-- TASK ITEM --
Once the line with "Task: Enable the 韩语 language pack" has been located in the records below, set down that line and all subsequent lines exactly, omitting the pictures.

INFORMATION GIVEN section start

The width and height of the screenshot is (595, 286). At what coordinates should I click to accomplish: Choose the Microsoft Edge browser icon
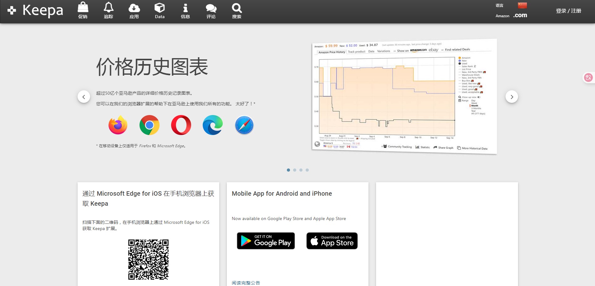click(x=213, y=125)
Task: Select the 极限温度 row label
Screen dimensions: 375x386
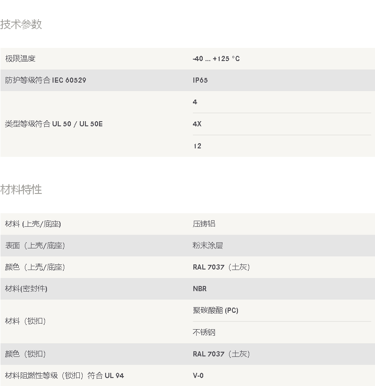Action: click(x=20, y=59)
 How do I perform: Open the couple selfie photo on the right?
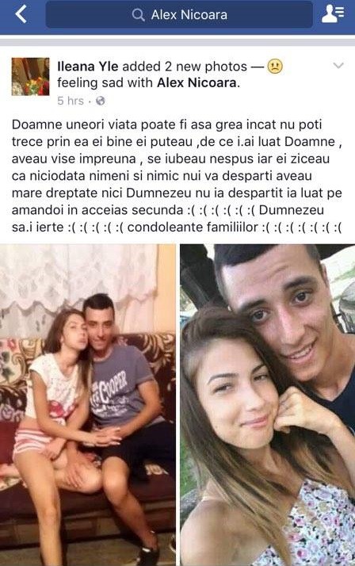(267, 405)
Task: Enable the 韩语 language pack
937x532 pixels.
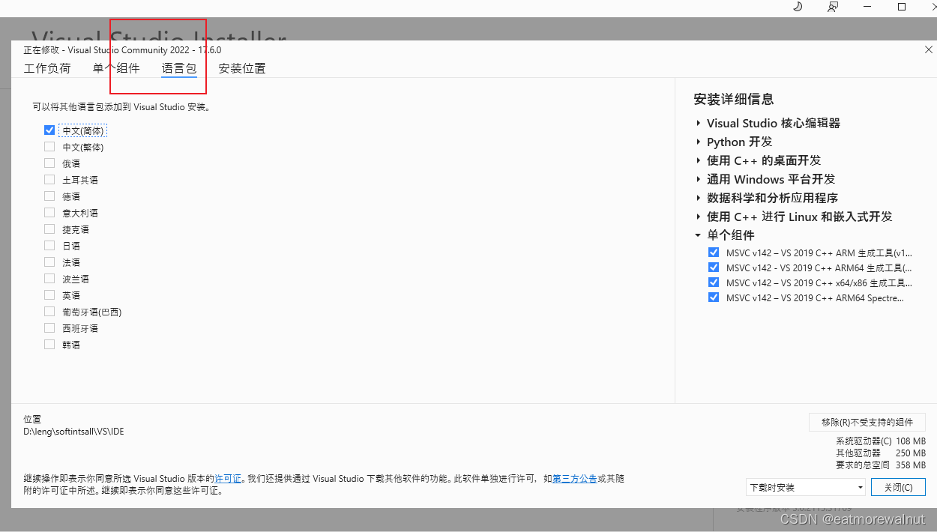Action: 49,344
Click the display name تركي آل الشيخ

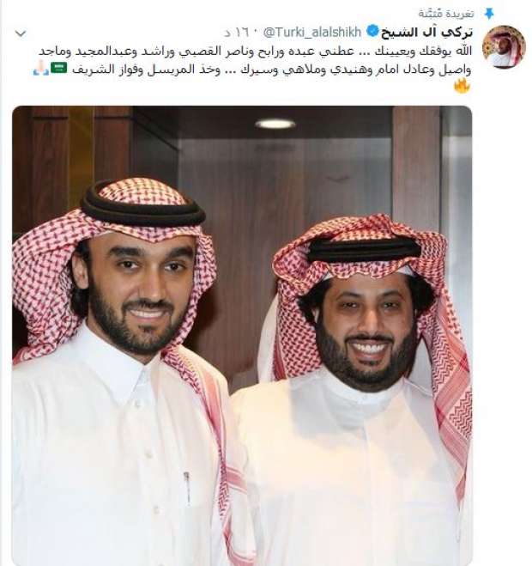pyautogui.click(x=426, y=32)
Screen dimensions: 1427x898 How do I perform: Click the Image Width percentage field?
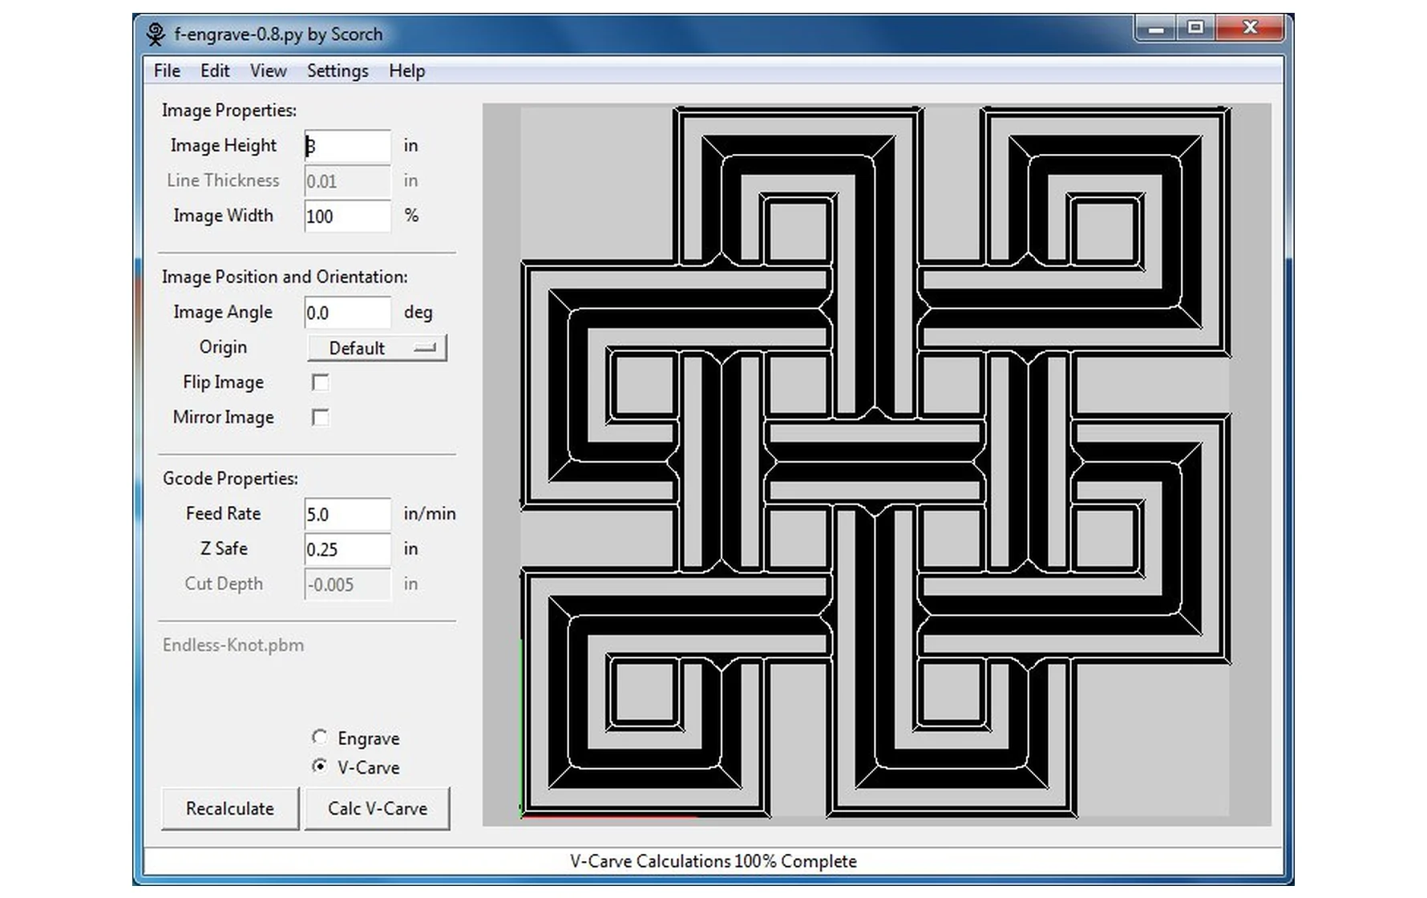pyautogui.click(x=348, y=216)
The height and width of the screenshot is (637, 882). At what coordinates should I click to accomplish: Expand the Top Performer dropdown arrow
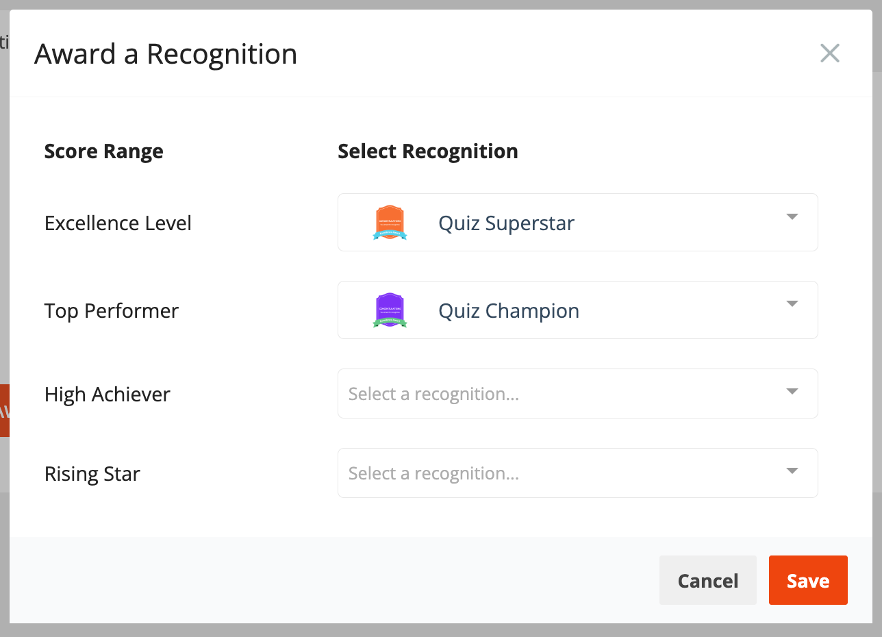click(792, 304)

INFORMATION GIVEN section end

-- YOUR SOLUTION --
Task: Enable the 韩语 language pack
937x532 pixels.
Action: 49,344
Click the display name تركي آل الشيخ

pyautogui.click(x=426, y=32)
Screen dimensions: 1427x898 How do I perform: Click the Image Width percentage field?
pyautogui.click(x=348, y=216)
The height and width of the screenshot is (637, 882). At what coordinates should I click to accomplish: Expand the Top Performer dropdown arrow
click(792, 304)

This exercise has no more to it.